-- Exercise data follows --
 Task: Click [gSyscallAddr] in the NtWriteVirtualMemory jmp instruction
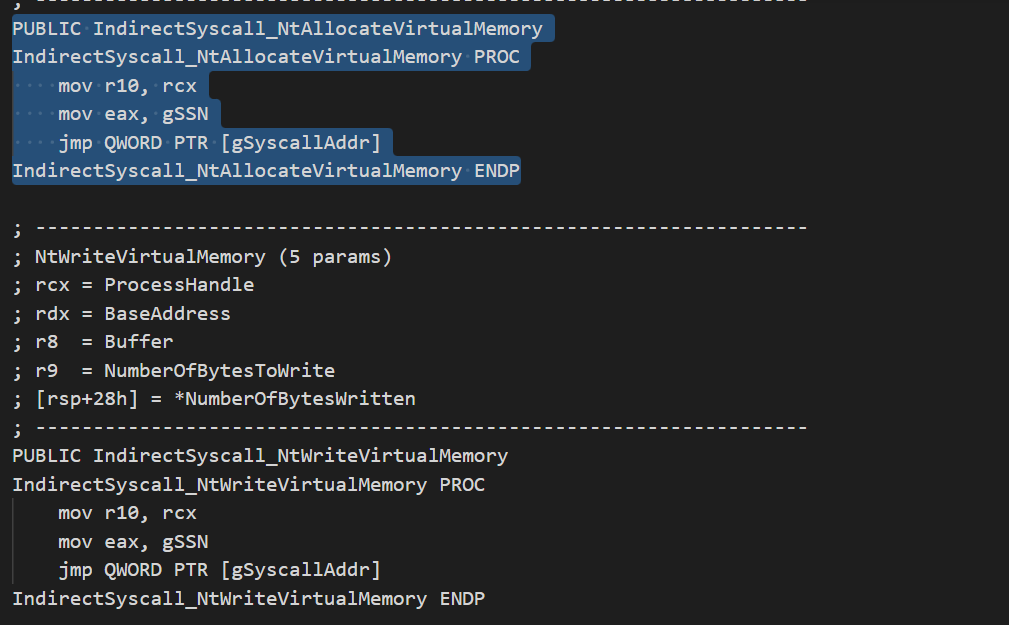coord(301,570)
-- Exercise data concluded --
-- Exercise data follows --
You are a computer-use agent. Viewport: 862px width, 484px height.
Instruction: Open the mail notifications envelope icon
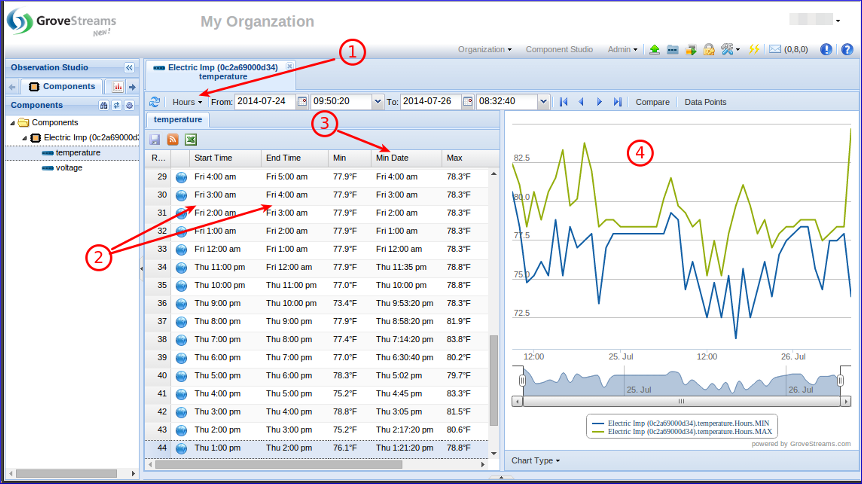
-- Exercise data concluded --
-- Exercise data follows --
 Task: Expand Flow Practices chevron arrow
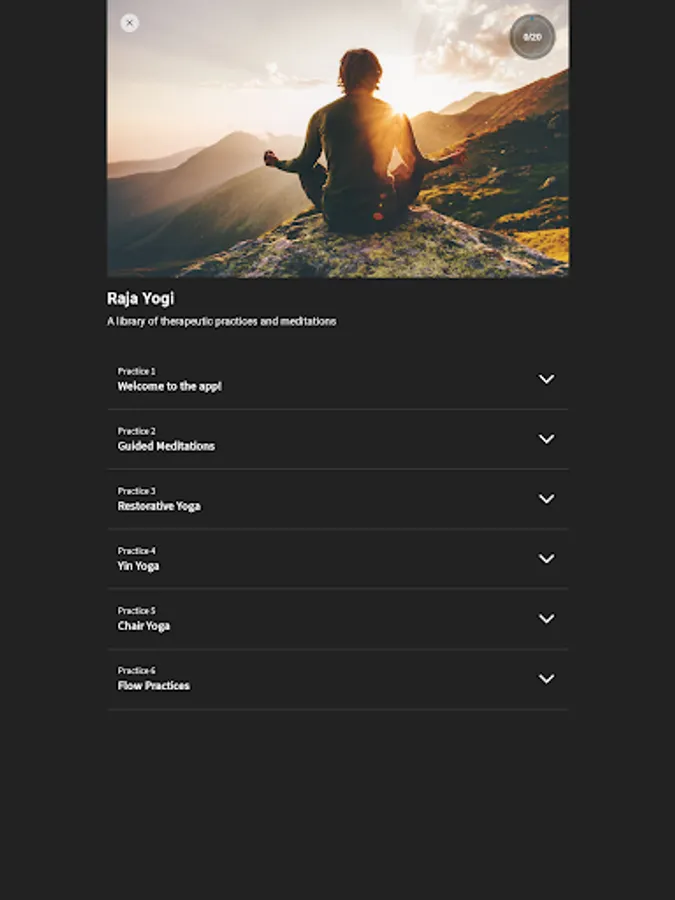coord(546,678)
-- Exercise data concluded --
> Problem description: All that is wanted is an exact copy of the lines above from the one with "You are a computer-use" through the one with "Instruction: Open the", with both ends included.

> Written response:
You are a computer-use agent. Viewport: 862px width, 484px height.
Instruction: Open the mail notifications envelope icon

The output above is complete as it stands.